DATA IN THIS EXERCISE Block Start

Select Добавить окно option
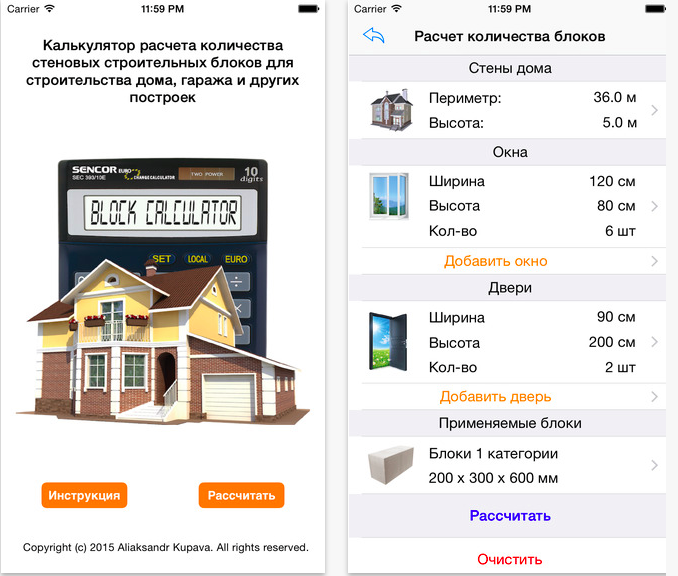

DATA IN THIS EXERCISE Block End
DATA IN THIS EXERCISE Block Start

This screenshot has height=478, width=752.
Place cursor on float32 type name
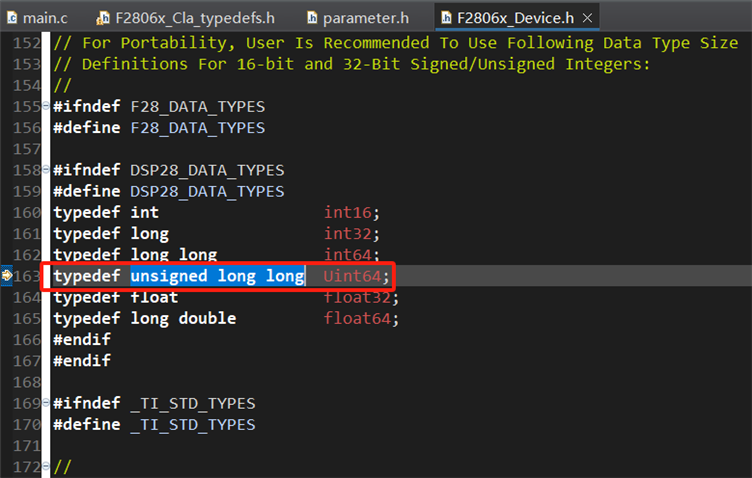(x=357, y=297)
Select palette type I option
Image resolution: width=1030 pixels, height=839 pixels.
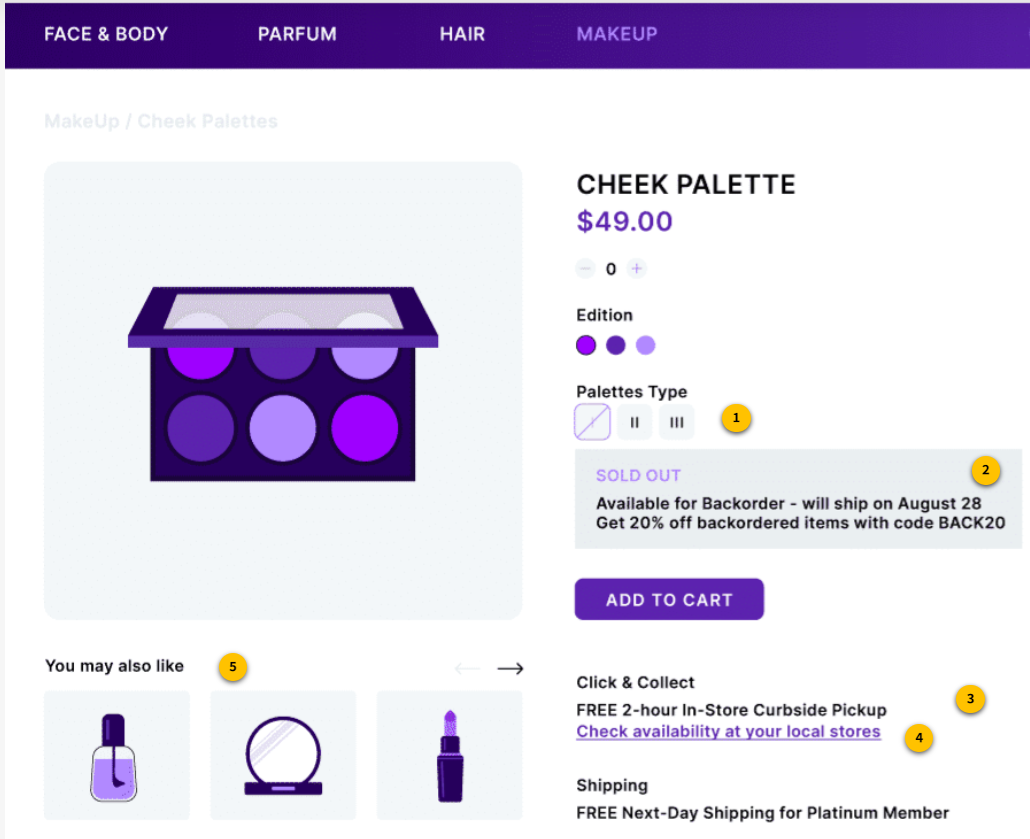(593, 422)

DATA IN THIS EXERCISE Block End
DATA IN THIS EXERCISE Block Start

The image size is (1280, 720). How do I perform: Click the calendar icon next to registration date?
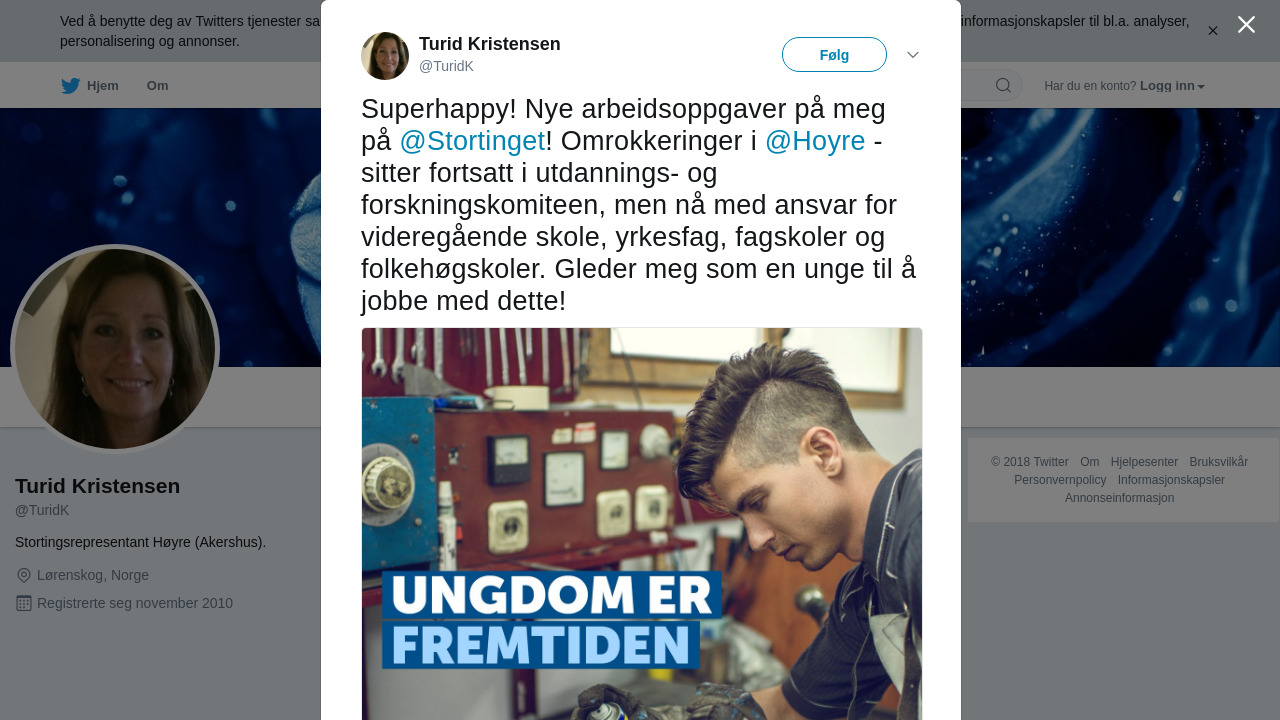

DATA IN THIS EXERCISE Block End

#### [DIRECTIONS]
Only the lines above that include the word "Select" belong in the answer; copy each one.

#### [ANSWER BOX]
Select Добавить окно option
Select palette type I option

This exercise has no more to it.